| Source excerpt |
• • • • •
With the 2020 edition Stockholm Furniture Fair celebrates its 70th birthday.
Grattis på födelsedagen!
We did think about taking along a cake, but knew the halls of Stockholmsmässan would be filled to the rafters with Kanelbullar, as indeed would we.
And so by way of a present, a Stockholm Furniture Fair 2020 High 6!!
The first thing to say is that we feel that, for us, EIO is but the start of a journey.
The second thing to say is that ahead of any trade fair one tends, automatically, to reflect on previous editions, what was good? What was not good? Who you hope to see again? Who you are actively avoiding? Whose progress are you most keen to catch up on? etc? etc? etc? And so, yes, we probably did have Lea Lacroix’s Capellagarden Trä from Stockholm Furniture Fair 2019 somewhere in our minds when we stumbled across the EIO lounge chair from Norwegian label Nuen.
Not that they are the same objects, far from it, they are very, very different beasts. If both equally satisfying and engaging beasts.
Designed by …. no…… we’ll get to that…. the story of EIO is the story of two young Norwegians, Kristian and Lene, who in 2018 moved from Oslo to Huglo, a 13.5 km2 island in the Hardangerfjord on Norway’s west coast, home to some 90 inhabitants, a small furniture factory ….. and an island for another day. Here our focus is and must be EIO.
• • • • •
| Collected data |
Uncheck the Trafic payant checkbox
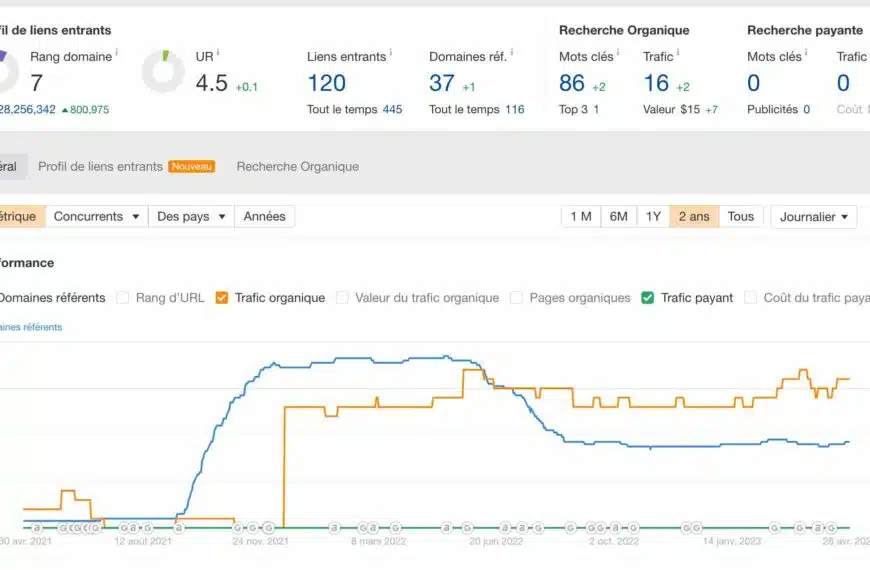 648,298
• • • • •
| Goal of the exercise |
Set down, word for word, the passage of the Stockholm Furniture Fair piece starting with "Not that they" and going on through "must be EIO.".

| Answer for the task |
Not that they are the same objects, far from it, they are very, very different beasts. If both equally satisfying and engaging beasts.
Designed by …. no…… we’ll get to that…. the story of EIO is the story of two young Norwegians, Kristian and Lene, who in 2018 moved from Oslo to Huglo, a 13.5 km2 island in the Hardangerfjord on Norway’s west coast, home to some 90 inhabitants, a small furniture factory ….. and an island for another day. Here our focus is and must be EIO.